Интересно, за что один человек любит другого? Ну, с мужиками, с теми все ясно: если дама смазливенькая, симпатичная – это уже достаточный повод голову потерять. Потом, правда, частенько сами удивляются – как это угораздило такую беспардонную злюку в дом привести? И влюбляются в другую красивую злюку. Ну, а женщины? Спросим любую, на выбор: какие качества в мужчине Вы цените больше всего? Такой вот банальный вопрос зададим. И получим столь же банальные ответы: во-первых, мужчина должен быть умным и честным. Не подлецом, то есть. Во-вторых, обеспеченным. В третьих, не должен иметь вредных привычек… И так далее, и тому подобное.
Ой, не верится, милые женщины, никак не верится… То-то я гляжу - все вы поголовно замужем за умными и честными высокооплачиваемыми трезвенниками! Что-то тут концы с концами не сходятся. Хотя… Наверное, вопрос был сформулирован неправильно. Нужно было спрашивать прямо: за что вы любите СВОЕГО мужчину? И единственный здесь честный ответ – НЕ ЗНАЮ! Потому как сплошь и рядом отказываются женщины  и от претендентов богатых, и от талантливых умников, выбирая то, что у окружающих иной раз просто недоумение вызывает. Вот такая загадка природы. Правда, если не обращать внимания на то, что женщины сами про себя рассказывают, а беспристрастно рассматривать только их поступки, то напрашивается один любопытный вывод! Если для мужчины при выборе женщины ее внешность – фактор определяющий, то для женщины внешность мужчины – фактор единственный. И будь ты трижды миллионером, трижды Нобелевским лауреатом – не подарит женщина тебе своего сердца, если не относишься ты к тому типу мужчин, которые ей нравятся. А вкусы у них разные! Одним нужны беленькие, другим – черненькие. Одни без ума от высоких, другие умиляются маленькими. А есть и не столь ограниченные – им разные нравятся. Особенно, если меняются часто…

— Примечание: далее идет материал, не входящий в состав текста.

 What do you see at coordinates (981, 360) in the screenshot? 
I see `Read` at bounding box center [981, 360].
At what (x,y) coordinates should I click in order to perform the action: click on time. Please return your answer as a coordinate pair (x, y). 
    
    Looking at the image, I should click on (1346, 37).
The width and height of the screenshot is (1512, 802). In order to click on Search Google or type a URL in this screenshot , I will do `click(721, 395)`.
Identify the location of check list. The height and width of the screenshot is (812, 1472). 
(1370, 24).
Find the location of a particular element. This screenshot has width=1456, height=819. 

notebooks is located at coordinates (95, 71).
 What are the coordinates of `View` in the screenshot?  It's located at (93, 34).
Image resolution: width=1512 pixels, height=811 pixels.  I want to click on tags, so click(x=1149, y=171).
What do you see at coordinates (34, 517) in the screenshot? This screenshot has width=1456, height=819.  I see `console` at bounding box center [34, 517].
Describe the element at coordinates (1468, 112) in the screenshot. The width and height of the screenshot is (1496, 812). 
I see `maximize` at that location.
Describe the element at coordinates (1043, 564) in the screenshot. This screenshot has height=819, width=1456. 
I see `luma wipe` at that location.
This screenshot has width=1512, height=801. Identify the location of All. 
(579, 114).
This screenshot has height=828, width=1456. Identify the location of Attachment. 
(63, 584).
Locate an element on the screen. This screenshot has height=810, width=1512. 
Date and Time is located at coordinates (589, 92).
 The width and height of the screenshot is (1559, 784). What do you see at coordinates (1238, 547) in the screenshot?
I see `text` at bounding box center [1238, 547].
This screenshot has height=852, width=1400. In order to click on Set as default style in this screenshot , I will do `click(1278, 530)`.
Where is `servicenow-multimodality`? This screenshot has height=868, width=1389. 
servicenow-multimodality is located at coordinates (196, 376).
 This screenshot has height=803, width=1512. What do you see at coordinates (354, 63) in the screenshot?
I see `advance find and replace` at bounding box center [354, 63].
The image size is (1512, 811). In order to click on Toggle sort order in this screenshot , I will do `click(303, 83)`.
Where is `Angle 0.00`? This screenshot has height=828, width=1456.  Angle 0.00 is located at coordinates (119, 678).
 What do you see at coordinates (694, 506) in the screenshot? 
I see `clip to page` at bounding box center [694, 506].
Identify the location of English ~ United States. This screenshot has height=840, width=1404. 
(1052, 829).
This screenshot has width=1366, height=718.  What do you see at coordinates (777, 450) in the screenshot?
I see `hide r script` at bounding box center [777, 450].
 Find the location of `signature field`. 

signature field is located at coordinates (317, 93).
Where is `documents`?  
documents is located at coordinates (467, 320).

Лене Бирюзовой нравятся высокие, стройные, голубоглазые и светловолосые мужчины в возрасте до тридцати пяти лет. А точнее – один из них. Сергей Викторович Павлин. И ничего, что он к ней с каждым годом относится все более и более холодно, ничего! Лена нарочно сама ему не звонит, а терпеливо ждет, когда позвонит ОН. И он звонит! То операционная система на компьютере рухнула, то принтер не печатает, то в новой программе разобраться не может – звонит! Сначала пожурит Лену ласково: мол, что ж ты надолго пропала? Нехорошо настоящих друзей забывать! Потом: «Есть повод встретиться. Ты как – не против?» Конечно, она не против! Еще как не против! И ей даже в голову не приходит, что липовые поводы для встреч им уже давно искать не надо. Два года уже, как живет Сергей Викторович один. И Лена даже один раз была у него в гостях – напросилась таки! Ну и что? А ничего! Угощали ее чаем с шоколадными конфетами, неуклюже пытались забавлять разговорами на нейтральные темы…  А она все ждала, ждала! Всякий раз вспыхивала, когда он нечаянно ее задевал! Не дождалась. Ушла ни с чем. И давно уже не было у нее иллюзий по поводу того, как он к ней относится. Все ясно. Давным-давно ясно. И нужно срочно прекращать бессмысленные встречи, нужно срочно вычеркивать  Сергея из своей жизни, выгонять из своего сердца и больше никого-никого туда больше не впускать! Неясно одно – как это сделать? Как это сделать, если ее любовь  – самое дорогое, самое необходимое в жизни?
Не звонит ему Лена, не навязывается. Звонит он. И просит помочь. И бежит она к нему с радостью, бежит в школу, из которой ее когда-то выбросили, как нашкодившего котенка. Лишь бы только увидеть его! Голос его услышать!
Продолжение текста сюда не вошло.